[Stored data entries]

'''

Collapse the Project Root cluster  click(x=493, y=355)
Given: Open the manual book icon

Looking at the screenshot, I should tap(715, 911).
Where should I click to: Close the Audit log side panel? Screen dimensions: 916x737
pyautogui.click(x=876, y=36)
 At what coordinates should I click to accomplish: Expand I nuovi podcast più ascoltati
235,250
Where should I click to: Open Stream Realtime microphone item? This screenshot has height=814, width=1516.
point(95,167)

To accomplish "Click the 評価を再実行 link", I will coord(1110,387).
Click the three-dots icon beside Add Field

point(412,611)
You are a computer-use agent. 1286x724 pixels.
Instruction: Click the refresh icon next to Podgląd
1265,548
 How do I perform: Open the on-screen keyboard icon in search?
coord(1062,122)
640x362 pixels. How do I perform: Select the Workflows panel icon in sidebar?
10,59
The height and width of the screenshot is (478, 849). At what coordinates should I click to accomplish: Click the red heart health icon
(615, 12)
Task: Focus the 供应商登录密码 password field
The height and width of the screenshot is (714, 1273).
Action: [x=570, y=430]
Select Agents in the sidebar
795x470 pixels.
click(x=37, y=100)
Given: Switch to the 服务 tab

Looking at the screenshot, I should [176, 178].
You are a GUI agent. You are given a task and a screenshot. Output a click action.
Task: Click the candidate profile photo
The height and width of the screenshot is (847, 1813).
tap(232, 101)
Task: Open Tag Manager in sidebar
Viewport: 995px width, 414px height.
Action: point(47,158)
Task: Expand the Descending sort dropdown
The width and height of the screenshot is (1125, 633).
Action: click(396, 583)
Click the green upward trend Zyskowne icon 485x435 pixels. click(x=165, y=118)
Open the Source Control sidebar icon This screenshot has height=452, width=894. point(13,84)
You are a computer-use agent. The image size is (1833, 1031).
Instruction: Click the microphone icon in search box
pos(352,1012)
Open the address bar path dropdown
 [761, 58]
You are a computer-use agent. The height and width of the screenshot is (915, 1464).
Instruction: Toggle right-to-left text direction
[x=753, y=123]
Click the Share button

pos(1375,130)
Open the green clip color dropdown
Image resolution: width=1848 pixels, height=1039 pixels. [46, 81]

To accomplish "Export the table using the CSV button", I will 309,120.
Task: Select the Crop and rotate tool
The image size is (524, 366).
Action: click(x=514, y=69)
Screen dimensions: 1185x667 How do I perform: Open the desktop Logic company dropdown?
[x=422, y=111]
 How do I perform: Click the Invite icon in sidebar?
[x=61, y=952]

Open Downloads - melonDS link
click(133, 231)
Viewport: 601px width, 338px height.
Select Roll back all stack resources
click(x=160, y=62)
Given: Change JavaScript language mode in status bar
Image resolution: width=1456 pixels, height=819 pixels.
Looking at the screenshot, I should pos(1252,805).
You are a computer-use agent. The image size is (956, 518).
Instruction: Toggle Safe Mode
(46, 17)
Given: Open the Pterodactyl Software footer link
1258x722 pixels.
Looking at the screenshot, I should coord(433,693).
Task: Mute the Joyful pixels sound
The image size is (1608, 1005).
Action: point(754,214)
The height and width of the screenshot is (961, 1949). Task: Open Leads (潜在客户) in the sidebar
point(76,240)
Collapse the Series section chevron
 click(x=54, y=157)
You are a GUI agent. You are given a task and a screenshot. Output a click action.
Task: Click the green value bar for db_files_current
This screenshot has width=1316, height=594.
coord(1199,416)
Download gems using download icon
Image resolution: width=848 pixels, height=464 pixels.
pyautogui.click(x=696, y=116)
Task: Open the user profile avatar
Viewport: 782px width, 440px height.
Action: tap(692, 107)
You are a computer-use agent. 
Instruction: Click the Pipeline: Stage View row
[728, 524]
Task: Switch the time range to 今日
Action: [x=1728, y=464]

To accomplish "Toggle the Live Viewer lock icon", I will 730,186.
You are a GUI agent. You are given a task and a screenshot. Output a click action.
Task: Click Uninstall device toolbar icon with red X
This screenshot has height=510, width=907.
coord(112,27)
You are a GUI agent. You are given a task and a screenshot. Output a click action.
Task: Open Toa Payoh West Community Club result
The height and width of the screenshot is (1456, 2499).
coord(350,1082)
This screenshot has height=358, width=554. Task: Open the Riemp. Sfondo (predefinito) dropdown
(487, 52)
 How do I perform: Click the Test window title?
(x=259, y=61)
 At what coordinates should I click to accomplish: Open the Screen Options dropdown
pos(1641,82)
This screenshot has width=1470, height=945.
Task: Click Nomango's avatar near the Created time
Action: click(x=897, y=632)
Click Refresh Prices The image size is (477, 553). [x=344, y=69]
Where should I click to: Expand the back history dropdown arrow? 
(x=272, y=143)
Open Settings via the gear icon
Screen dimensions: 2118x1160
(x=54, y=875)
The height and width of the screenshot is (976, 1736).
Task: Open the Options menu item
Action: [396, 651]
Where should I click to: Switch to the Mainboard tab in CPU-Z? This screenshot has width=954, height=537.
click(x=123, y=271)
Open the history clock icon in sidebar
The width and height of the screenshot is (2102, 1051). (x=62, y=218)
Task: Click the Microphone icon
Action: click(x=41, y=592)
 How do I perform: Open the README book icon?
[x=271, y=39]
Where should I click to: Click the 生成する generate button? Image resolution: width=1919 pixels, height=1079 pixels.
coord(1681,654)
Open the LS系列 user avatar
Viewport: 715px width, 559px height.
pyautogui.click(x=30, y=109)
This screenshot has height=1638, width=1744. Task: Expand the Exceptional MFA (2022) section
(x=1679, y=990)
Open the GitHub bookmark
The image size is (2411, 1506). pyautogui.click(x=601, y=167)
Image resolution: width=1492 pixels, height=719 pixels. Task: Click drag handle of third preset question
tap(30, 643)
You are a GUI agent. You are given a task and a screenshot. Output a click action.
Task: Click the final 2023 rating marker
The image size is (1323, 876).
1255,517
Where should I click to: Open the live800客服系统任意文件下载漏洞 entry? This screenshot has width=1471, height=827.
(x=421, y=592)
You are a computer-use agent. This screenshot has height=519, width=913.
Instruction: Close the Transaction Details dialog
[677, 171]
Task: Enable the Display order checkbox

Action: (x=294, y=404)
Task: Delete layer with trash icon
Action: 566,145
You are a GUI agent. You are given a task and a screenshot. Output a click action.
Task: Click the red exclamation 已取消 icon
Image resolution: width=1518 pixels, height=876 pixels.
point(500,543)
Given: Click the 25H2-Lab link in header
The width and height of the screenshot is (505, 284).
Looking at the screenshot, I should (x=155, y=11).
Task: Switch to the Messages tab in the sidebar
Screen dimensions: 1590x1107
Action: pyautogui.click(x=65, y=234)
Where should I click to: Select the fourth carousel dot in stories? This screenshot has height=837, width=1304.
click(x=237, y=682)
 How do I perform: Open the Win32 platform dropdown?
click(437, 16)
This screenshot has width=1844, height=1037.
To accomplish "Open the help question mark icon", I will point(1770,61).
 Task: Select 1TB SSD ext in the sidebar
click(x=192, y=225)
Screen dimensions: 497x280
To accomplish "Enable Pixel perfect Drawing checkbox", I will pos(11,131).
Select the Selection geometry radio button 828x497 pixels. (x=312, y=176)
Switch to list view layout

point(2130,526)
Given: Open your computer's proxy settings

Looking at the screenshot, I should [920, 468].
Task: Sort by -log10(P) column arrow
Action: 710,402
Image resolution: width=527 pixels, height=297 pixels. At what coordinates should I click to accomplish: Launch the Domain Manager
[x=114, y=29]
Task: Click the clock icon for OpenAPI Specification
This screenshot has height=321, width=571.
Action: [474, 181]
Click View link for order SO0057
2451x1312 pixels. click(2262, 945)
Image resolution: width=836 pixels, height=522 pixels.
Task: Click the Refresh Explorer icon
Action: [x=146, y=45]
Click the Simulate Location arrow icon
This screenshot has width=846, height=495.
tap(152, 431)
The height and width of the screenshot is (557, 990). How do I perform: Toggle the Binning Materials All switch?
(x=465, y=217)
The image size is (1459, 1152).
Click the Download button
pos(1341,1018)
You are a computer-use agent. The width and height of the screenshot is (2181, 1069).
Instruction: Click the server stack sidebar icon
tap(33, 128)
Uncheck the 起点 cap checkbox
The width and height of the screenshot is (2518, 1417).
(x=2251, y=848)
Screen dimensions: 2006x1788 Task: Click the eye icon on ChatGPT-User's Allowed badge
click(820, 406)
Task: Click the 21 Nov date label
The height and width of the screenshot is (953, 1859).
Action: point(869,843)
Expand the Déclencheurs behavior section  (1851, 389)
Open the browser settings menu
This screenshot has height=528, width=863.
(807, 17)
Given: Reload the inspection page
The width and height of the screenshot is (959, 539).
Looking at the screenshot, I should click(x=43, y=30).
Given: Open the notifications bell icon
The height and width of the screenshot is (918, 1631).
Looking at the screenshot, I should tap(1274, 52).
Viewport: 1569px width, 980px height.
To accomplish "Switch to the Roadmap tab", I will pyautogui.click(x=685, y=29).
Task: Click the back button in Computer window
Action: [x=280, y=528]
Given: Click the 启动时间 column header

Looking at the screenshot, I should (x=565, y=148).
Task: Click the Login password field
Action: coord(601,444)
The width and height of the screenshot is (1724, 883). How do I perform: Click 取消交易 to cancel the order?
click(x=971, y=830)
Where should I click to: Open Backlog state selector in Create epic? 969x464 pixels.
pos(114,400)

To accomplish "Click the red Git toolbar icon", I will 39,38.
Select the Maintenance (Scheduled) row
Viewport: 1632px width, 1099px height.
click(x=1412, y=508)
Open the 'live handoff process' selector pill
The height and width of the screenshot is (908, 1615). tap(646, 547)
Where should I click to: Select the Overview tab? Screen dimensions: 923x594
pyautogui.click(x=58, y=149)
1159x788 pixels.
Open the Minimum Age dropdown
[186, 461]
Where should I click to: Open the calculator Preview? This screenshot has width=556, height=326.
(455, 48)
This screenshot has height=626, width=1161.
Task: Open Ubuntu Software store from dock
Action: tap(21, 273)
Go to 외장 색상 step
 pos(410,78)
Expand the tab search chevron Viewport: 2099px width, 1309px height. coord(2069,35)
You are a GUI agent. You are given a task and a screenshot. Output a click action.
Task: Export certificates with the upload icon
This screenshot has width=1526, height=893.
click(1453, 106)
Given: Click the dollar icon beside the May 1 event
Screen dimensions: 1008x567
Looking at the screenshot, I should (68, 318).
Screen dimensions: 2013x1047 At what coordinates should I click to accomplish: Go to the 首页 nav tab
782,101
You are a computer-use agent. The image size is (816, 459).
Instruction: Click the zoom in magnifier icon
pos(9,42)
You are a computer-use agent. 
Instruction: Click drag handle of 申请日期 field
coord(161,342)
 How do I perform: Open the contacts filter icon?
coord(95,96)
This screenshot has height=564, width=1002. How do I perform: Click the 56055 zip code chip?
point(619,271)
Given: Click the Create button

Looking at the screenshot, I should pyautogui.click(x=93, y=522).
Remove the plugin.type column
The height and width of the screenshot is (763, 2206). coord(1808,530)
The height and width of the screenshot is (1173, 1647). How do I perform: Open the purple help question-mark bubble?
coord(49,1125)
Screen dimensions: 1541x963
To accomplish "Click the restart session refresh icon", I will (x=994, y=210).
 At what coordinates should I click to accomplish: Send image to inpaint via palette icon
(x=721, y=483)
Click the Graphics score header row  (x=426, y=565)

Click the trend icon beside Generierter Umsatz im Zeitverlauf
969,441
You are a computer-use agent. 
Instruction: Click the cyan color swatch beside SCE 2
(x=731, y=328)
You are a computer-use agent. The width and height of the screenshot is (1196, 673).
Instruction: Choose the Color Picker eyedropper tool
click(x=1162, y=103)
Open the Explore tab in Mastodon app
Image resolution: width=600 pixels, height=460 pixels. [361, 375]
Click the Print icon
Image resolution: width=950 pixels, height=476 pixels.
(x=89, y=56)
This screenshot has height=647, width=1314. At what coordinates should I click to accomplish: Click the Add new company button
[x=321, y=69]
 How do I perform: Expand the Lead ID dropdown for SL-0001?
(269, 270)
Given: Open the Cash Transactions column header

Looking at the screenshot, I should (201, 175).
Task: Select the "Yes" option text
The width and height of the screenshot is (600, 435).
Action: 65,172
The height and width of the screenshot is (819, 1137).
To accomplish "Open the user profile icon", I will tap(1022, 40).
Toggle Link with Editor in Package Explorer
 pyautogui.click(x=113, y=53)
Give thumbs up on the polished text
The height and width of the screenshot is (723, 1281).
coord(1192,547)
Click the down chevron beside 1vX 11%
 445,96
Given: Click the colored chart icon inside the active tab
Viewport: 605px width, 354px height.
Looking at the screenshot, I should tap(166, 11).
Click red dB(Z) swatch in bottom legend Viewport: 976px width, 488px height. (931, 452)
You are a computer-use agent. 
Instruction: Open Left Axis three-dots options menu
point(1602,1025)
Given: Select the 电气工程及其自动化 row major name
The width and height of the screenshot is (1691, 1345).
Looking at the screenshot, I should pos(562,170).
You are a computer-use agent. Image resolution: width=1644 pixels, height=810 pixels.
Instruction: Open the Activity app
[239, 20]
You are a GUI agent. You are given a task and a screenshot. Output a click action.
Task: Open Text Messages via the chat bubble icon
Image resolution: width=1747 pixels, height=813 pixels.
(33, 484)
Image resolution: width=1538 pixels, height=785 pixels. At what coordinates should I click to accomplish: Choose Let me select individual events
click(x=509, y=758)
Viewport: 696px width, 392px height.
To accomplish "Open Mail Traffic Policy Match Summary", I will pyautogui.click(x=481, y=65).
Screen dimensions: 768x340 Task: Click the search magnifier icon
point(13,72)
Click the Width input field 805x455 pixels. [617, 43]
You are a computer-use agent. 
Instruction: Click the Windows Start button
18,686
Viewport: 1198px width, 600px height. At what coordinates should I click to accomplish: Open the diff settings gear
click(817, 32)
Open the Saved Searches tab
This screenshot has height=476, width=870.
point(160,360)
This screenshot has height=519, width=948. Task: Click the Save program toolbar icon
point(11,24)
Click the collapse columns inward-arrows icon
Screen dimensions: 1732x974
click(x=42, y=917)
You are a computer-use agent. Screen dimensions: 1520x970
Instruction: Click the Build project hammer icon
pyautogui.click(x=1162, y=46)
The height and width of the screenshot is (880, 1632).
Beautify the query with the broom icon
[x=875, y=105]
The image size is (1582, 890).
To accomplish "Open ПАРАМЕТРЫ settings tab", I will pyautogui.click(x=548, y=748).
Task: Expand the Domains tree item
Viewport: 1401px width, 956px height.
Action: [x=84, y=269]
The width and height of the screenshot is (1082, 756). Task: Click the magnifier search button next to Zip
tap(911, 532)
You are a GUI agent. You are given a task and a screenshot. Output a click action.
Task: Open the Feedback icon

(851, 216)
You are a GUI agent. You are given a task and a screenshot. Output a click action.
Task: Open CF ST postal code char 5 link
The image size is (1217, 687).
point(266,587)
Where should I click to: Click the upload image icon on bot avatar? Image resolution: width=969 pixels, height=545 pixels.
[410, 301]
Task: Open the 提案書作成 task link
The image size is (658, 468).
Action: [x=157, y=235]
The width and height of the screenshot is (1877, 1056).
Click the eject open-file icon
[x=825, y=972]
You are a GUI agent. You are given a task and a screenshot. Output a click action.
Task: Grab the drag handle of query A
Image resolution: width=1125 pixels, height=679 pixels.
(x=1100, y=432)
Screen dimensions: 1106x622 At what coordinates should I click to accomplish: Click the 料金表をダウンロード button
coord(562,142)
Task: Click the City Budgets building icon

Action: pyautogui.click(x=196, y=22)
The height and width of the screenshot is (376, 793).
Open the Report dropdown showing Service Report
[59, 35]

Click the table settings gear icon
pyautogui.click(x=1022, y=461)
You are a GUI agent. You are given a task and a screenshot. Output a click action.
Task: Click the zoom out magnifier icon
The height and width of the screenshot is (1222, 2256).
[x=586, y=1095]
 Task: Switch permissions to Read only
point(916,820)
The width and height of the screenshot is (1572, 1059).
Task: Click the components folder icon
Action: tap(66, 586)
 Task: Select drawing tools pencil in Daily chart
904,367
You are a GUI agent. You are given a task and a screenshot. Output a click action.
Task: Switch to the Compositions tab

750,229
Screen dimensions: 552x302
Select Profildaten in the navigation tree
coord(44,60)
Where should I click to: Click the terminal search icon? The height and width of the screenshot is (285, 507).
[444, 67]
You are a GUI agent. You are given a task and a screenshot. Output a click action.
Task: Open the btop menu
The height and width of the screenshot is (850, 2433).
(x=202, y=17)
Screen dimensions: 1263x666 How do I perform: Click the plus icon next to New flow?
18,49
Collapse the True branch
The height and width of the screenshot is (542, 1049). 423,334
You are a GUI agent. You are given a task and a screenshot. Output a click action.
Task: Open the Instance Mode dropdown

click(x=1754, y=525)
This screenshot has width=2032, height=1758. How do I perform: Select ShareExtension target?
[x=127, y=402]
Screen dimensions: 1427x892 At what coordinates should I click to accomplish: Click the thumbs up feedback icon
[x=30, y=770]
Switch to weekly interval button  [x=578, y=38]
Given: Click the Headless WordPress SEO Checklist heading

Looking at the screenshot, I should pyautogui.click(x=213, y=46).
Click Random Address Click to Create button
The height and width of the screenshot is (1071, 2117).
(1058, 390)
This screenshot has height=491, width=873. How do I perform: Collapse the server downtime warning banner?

'''

§ Exercise: From the data above, copy each line with the string "Export" in it.

§ Result:
To accomplish "Export the table using the CSV button", I will 309,120.
Task: Export certificates with the upload icon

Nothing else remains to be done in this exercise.